IWD Sebagai Refleksi Pemetaan Gerakan Perempuan Baru
Editor: Ahmad Arsyad
KABARBARU.CO, OPINI – Perempuan merupakan sumberdaya manusia yang mempunyai peran fungsional dan juga strategis dalam pembangunan di masyarakat. Tidak hanya itu, fakta sejarah mencatatkan bahwa sejarah perjuangan bangsa Indonesia tidak lepas dari peran penting gerakan perempuan. Jumlah kaum perempuan yang cukup dominan, menjadi faktor penting yang tak boleh diabaikan. Akan tetapi kondisi itu, tidak membuat perempuan lepas dari berbagai bentuk persoalan kemasyarakatan. Beberapa persoalan yang masih membayangi perempuan Indonesia seperti diskriminasi , ketidak-adilan, pengabaian yang dialami, merupakan persoalan-persoalan yang harus segera diselesaikan melalui program pemberdayaan terhadap Perempuan.
Ada dua hal yang bisa dilakukan dalam rangka pemberdayaan terhadap perempuan yaitu Pendidikan dan juga pengorganisasian. Pemberdayaan terhadap perempuan harus terus dilakukan untuk meningkatkan kesadaran dan partisipasi serta mencari pemecahan persoalan-persoalan perempuan. Tentu hal ini tidak saja berdampak positip terhadap dirinya, tetapi juga untuk masyarakat.
Cukup menarik untuk menyimak persoalan-persoalan yang dihadapi kaum perempuan dari masa ke masa. Beberapa permasalahan yang diidentifikasi sebagai paling berat dirasakan kaum perempuan seperti pendidikan perempuan, pernikahan dini, partisipasi perempuan di ranah publik, pendidikan seks, upah yang sama untuk pekerjaan yang sama, kesejahteraan ekonomi perempuan, subordinasi dalam distribusi kekuasaan, mitos, stereotipe, dan pelabelan negatif, beban kerja panjang dan berat, dan kekerasan dalam berbagai bentuk.
Momentum Internasional Women Day (IWD) yang diperingati setiap tanggal 8 maret dimana selalu disambut oleh seluruh perempuan dipenjuru dunia, harus melahirkan gagasan baru dalam menyikapi isu keperempuanan. IWD telah resmi diperingati sejak tahun 1911 dalam sejarah yang mana pada hari itu untuk pertama kalinya menandai kepada semua orang tentang kesetaraan. IWD diperingati setiap satu tahun sekali untuk menghidupkan kembali semangat pencapaian kaum perempuan dalam setiap sektor kehidupan.
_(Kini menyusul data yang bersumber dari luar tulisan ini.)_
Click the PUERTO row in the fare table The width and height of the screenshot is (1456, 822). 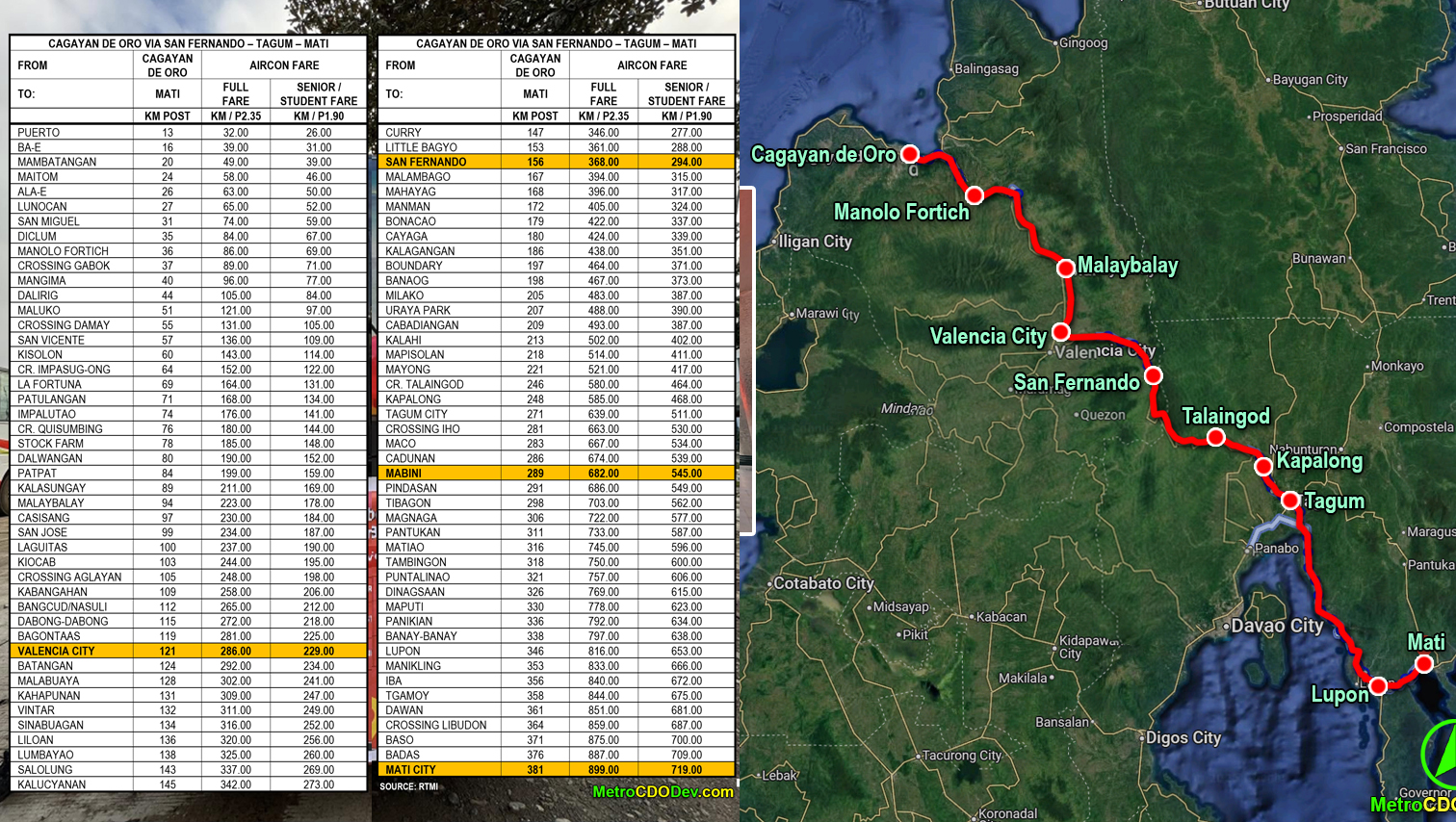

Lebih dari 1 abad perjuangan perempuan dalam segala sektor kehidupan perempuan untuk mendapatkan haknya sebagai warga negara yang seringkali terabaikan karena berbagai hambatan, terutama hambatan yang berasal dari kuatnya nilai ideologi patriarki. Bila kita cermati permasalahan yang teridentifikasi pada awal abad XX dengan apa yang terjadi di awal abad XXI ini, ternyata beberapa hal masih merupakan isu sentral yang belum banyak mengalami perubahan. Kekuatan perempuan sebagai kelompok baru benar-benar diperhitungkan setelah Kongres Perempuan Indonesia pada tahun 1928, dimana hal itu dianggap sebagai era kebangkitan kaum perempuan Indonesia yang pada saat itu pertama kali memunculkan kesadaran perempuan Indonesia atas kepentingannya yang berbeda dari rekan pejuang laki-laki.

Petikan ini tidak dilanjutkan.